CONSIGNE 1: Extrayez de l'extrait sur la grève des raffineurs le passage qui va de « Le gouvernement s’est » à « raffineries du groupe. ».
CONSIGNE 2: Prolongez l'extrait sur la grève des raffineurs d'Exxon-Mobil et de Total à la suite de sa dernière phrase.

EXTRAIT:
......
En quelques jours, la grève des raffineurs d’Exxon-Mobil et de Total a changé la donne, le climat social et politique du pays. Elle a entrouvert une brèche face à l’offensive et à l’arrogance du patronat et du gouvernement. Les attaques de celui-ci et de la direction de Total contre les grévistes ont eu le résultat inverse de celui recherché. Lorsque Elizabeth Borne a annoncé le lundi 11 à l’Assemblée que des grévistes allaient être réquisitionnés dans les dépôts d’Exxon-Mobil, l’après-midi même les raffineurs de Donges en Loire-Atlantique rejoignaient la grève. Après avoir refusé toute négociation depuis des semaines, la direction de Total, pressée par la grève et le gouvernement, a annoncé ouvrir une discussion jeudi soir avec les syndicats de salariés. La CGT en a claqué la porte dans la nuit, estimant à juste titre qu’y rester aurait été s’aplatir devant la direction. Les deux autres syndicats de l’entreprise, la CFDT et la CGE-CFC, ont déclaré qu’un accord avait été trouvé sur une augmentation de l’ordre de 7 % dont ils n’auraient pas pu se vanter s’il n’y avait pas eu la grève. Un « accord au rabais » disent les grévistes et la CGT, loin des 10 % qu’ils revendiquent parce qu’ils estiment qu’en plus de compenser l’inflation, Total devrait céder à ses salariés une partie des bénéfices exceptionnels qu’il a faits sur leur travail.

Le gouvernement s’est empressé de décréter la grève illégitime puisqu’un compromis avait été trouvé avec des syndicats dits majoritaires. C’est ce qu’il appelle le « dialogue social » dans sa propagande pour justifier les atteintes au droit de grève que sont les réquisitions. Refuser celles-ci, c’est s’exposer à 15 000 € d’amende et 6 mois de prison ferme. Il n’empêche, il a manqué son coup, la grève a été revotée dans toutes les raffineries du groupe.
......
ENREGISTREMENTS DE DONNÉES:
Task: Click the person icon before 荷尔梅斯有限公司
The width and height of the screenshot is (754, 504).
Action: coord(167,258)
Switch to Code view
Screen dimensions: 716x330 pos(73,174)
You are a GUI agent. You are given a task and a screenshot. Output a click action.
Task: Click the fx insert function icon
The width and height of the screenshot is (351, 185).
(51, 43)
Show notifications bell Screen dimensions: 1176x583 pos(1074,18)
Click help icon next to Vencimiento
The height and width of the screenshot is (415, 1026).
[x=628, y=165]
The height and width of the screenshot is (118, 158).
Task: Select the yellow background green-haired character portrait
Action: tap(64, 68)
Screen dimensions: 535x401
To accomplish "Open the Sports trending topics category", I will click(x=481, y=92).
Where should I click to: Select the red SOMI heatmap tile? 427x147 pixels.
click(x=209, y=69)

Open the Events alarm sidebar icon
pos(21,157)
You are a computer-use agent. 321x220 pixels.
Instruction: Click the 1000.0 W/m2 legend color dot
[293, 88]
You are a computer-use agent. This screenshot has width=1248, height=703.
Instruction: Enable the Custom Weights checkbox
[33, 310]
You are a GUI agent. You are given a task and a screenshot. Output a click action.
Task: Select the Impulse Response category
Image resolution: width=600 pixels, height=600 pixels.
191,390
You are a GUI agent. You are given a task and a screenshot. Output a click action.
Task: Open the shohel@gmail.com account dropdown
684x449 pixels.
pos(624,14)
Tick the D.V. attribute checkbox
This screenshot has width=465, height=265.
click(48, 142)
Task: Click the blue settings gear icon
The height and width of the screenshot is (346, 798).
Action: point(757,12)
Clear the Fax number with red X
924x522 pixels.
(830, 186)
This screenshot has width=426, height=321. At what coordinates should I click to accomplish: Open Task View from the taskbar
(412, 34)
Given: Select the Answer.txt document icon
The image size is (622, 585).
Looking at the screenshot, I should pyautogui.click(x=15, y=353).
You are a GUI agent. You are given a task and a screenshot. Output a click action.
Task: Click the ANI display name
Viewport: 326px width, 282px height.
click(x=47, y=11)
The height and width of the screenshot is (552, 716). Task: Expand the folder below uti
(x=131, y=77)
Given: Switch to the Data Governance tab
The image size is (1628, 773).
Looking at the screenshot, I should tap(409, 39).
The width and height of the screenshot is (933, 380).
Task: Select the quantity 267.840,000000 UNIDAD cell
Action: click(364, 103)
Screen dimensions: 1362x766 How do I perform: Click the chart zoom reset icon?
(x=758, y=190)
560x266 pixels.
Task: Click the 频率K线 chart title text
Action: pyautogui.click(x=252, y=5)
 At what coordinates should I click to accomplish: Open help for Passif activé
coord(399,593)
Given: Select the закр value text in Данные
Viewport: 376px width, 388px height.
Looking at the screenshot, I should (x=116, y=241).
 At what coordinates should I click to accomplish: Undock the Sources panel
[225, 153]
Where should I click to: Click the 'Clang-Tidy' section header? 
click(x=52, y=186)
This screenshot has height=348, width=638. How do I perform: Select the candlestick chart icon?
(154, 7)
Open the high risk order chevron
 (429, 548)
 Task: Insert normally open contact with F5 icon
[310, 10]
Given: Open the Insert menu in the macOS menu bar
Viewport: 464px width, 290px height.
......
RÉPONSE FINALE 1:
Le gouvernement s’est empressé de décréter la grève illégitime puisqu’un compromis avait été trouvé avec des syndicats dits majoritaires. C’est ce qu’il appelle le « dialogue social » dans sa propagande pour justifier les atteintes au droit de grève que sont les réquisitions. Refuser celles-ci, c’est s’exposer à 15 000 € d’amende et 6 mois de prison ferme. Il n’empêche, il a manqué son coup, la grève a été revotée dans toutes les raffineries du groupe.

RÉPONSE FINALE 2:
Le bras de fer est engagé entre les travailleurs et le gouvernement et les multinationales, et pas seulement ceux des raffineries ni même seulement ceux qui sont mobilisés dans de nombreux secteurs, mais l’ensemble des travailleurs. La journée de grève interprofessionnelle du 18 octobre appelée par la CGT, Solidaires, FSU, FO et des organisations de jeunesse sera une étape importante dans cet affrontement, dans l’approfondissement et l’extension du mouvement. La détermination des grévistes nous aide à nous y préparer, en rompant avec la propagande d’union nationale et les faux semblants du dialogue social dont Macron nous a asséné la logique mensongère dans son show télévisé du 12 octobre.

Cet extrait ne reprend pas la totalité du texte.